Q: What personal or professional risks did you consider before deciding to come forward as a whistleblower?
Bryant: I believed and still believe that I had a moral, ethical, and professional responsibility to come forward and share what was happening. As a relator, I wanted to do the right thing and get the practices to stop.
Q: Why is accurate clinical documentation so important for patient care, not just reimbursement?
Bryant: We are a health care system that is very “code‑dependent,” and since coding comes directly from clinical documentation, accuracy and truthfulness is vital for decision-making, quality, research, public health, coverage, treatment, and more—not just financials.

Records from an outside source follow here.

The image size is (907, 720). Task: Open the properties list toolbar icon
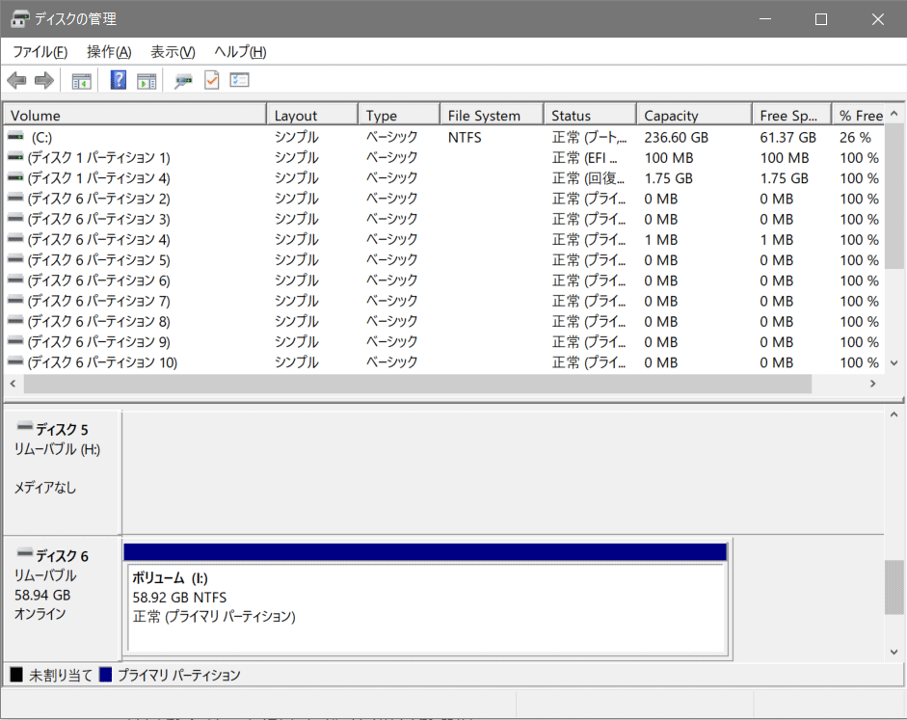[239, 80]
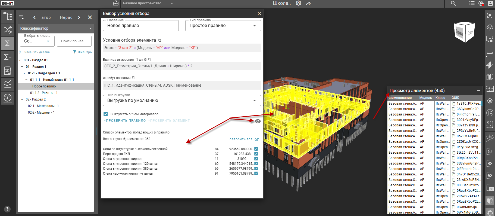This screenshot has width=495, height=216.
Task: Uncheck the Перегородка ГКЛ group checkbox
Action: pyautogui.click(x=256, y=154)
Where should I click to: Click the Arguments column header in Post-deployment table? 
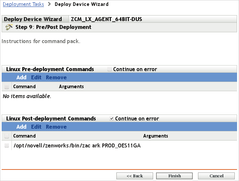[x=155, y=136]

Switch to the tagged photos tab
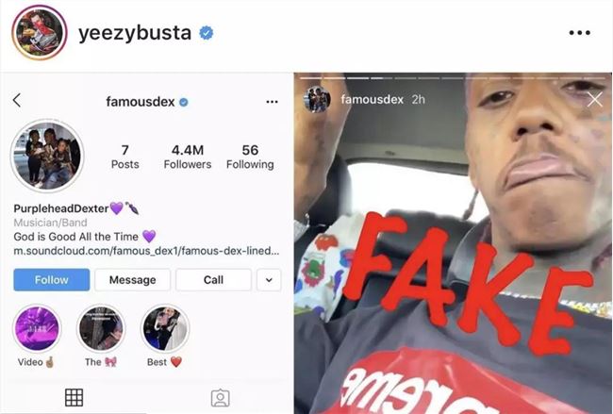click(x=221, y=398)
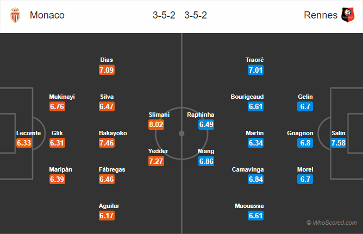Select Slimani's 8.02 rating badge
The height and width of the screenshot is (234, 363).
point(159,125)
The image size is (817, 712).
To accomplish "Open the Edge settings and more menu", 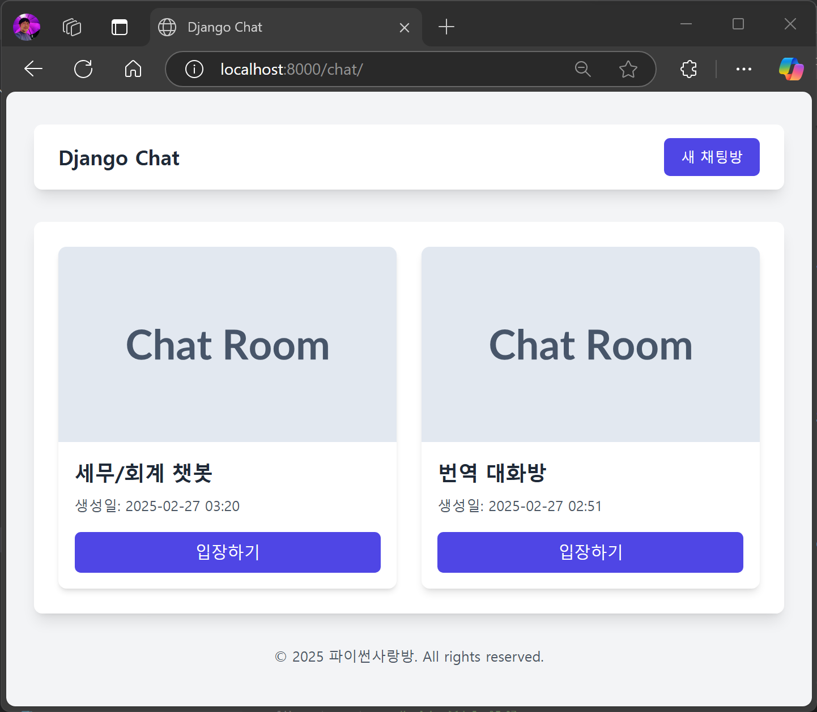I will click(743, 68).
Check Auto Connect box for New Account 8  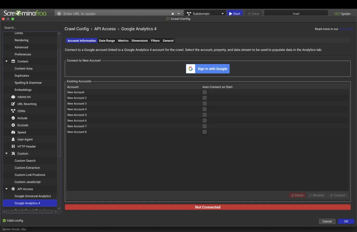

Q: Do you believe this case will deter similar practices across the industry, or is more oversight needed?
Bryant: It is my sincere hope that yes, the case and settlement will deter organizations, hospitals, and physician practices from going down similar paths—and that oversight will gain greater attention and influence prevention.
Q: What advice do you have for other coding professionals under pressure to code improperly?
Bryant: Speak up first and foremost, and do not be afraid. Share official coding resources that support your position and report concerns to internal compliance leadership.
Q: Looking back, what has been the most challenging and most rewarding part of this experience?
Bryant: The legal system does not always move quickly, and during these years we also had COVID—so patience was required. The most rewarding part is having our case and story be told to a broader audience and now officially through the settlement efforts of excellent legal representation, so that others can learn and prevent similar issues in their workplaces from occurring.